**Work request:**
Carry on the passage about peptide and antibody modulators of liver-disease miRNAs, starting after its last sentence.

**Selected extract:**
************
Moreover, as is apparent from the present disclosure, mimetopes of the subject peptides can be provided. Such peptidomimetics can have such attributes as being non-hydrolyzable (e.g., increased stability against proteases or other physiological conditions which degrade the corresponding peptide), increased specificity and/or potency, and increased cell permeability for intracellular localization of the peptidomimetic.

Peptides of the present disclosure may be developed using a biological expression system. The use of these systems allows the production of large libraries of random peptide sequences and the screening of these libraries for peptide sequences that bind to particular proteins. Libraries may be produced by cloning synthetic DNA that encodes random peptide sequences into appropriate expression vectors.

The peptides and chimeric proteins of the invention may be converted into pharmaceutical salts by reacting with inorganic acids such as hydrochloric acid, sulfuric acid, hydrobromic acid, phosphoric acid, etc., or organic acids such as formic acid, acetic acid, propionic acid, glycolic acid, lactic acid, pyruvic acid, oxalic acid, succinic acid, malic acid, tartaric acid, citric acid, benzoic acid, salicylic acid, benezenesulfonic acid, and toluenesulfonic acids.

Antibodies and peptides may be modified using ordinary molecular biological techniques to improve their resistance to proteolytic degradation or to optimize solubility properties or to render them more suitable as a therapeutic agent. Analogs of such polypeptides include those containing residues other than naturally occurring L-amino acids, e.g., D-amino acids or non-naturally occurring synthetic amino acids. The polypeptides useful in the present disclosure may further be conjugated to non-amino acid moieties that are useful in their application. In particular, moieties that improve the stability, biological half-life, water solubility, and immunologic characteristics of the peptide are useful. A non-limiting example of such a moiety is polyethylene glycol (PEG).

C. Antibodies

The present disclosure also contemplates a modulator of a miRNA comprising an antibody, or antibody fragment, specific for at least one miRNA associated with a liver and/or liver-associated disease. In one embodiment, the antibody can activate one or more miRNAs to treat or prevent the liver and/or liver-associated disease. In other embodiments, the antibody can downregulate other miRNAs such that the expression and/or activity of a desired miRNA (e.g., miR-375) can be enhanced to treat and/or prevent a liver and/or liver-associated disease.

Methods of making and using antibodies are well known in the art. For example, polyclonal antibodies useful in the present disclosure are generated by immunizing rabbits according to standard immunological techniques well-known in the art (see, e.g., Greenfield et al., 2014, Antibodies, A Laboratory Manual, Cold Spring Harbor, N.Y.). Such techniques include immunizing an animal with a chimeric molecule comprising a portion of another molecule such as a maltose binding protein or glutathione (GSH) tag polypeptide portion, and/or a moiety such that the RNA antigen of interest is rendered immunogenic (e.g., an antigen of interest conjugated with keyhole limpet hemocyanin, KLH) and a portion comprising the respective antigenic protein amino acid residues. The chimeric proteins are produced by cloning the appropriate nucleic acids encoding the marker protein into a plasmid vector suitable for this purpose, such as but not limited to, pMAL-2 or pCMX.
************
**Information supplied:**
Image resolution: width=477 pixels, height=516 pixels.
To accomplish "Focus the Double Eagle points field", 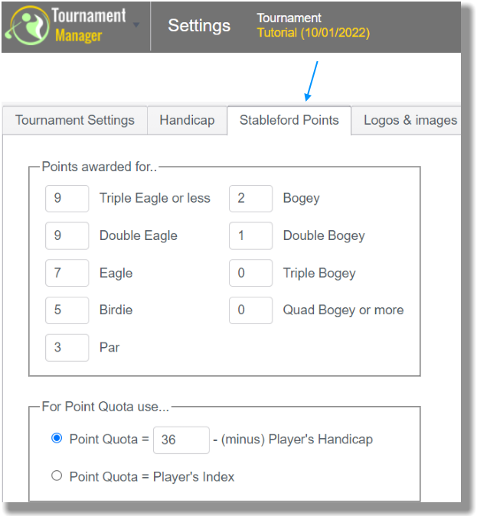I will click(x=67, y=235).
************
**Task output:**
One skilled in the art would appreciate, based upon the disclosure provided herein, that the antibody can specifically bind with any portion of the antigen and the full-length miRNA can be used to generate antibodies specific therefor. However, the present disclosure is not limited to using the full-length protein as an immunogen. Rather, the present disclosure includes using an immunogenic portion of the protein to produce an antibody that specifically binds with a specific antigen. That is, the present disclosure includes immunizing an animal using an immunogenic portion, or antigenic determinant, of the antigen.

Once armed with the sequence of a specific antigen of interest and the detailed analysis localizing the various conserved and non-conserved domains of the miRNA, the skilled artisan would understand, based upon the disclosure provided herein, how to obtain antibodies specific for the various portions of the antigen using methods well-known in the art or to be developed.

The skilled artisan would appreciate, based upon the disclosure provided herein, that the present disclosure includes use of a single antibody recognizing a single antigenic epitope but that the disclosure is not limited to use of a single antibody. Instead, the disclosure encompasses use of at least one antibody where the antibodies can be directed to the same or different antigenic protein epitopes.

The generation of polyclonal antibodies is accomplished by inoculating the desired animal with the antigen and isolating antibodies which specifically bind the antigen therefrom using standard antibody production methods.

Monoclonal antibodies directed against full length or peptide fragments of a protein or peptide may be prepared using any well-known monoclonal antibody preparation procedures. Quantities of the desired peptide may also be synthesized using chemical synthesis technology. Alternatively, DNA encoding the desired peptide may be cloned and expressed from an appropriate promoter sequence in cells suitable for the generation of large quantities of peptide. Monoclonal antibodies directed against the miRNA are generated from mice immunized with the miRNA using standard procedures as referenced herein.

Nucleic acid encoding the monoclonal antibody obtained using the procedures described herein may be cloned and sequenced using technology which is available in the art. Further, the antibody of the invention may be “humanized” using methods of humanizing antibodies well-known in the art or to be developed.

The present disclosure also includes the use of humanized antibodies specifically reactive with epitopes of an antigen of interest. The humanized antibodies of the present disclosure have a human framework and have one or more complementarity determining regions (CDRs) from an antibody, typically a mouse antibody, specifically reactive with an antigen of interest.

The present disclosure also includes functional equivalents of the antibodies described herein. Functional equivalents have binding characteristics comparable to those of the antibodies, and include, for example, hybridized and single chain antibodies, as well as fragments thereof.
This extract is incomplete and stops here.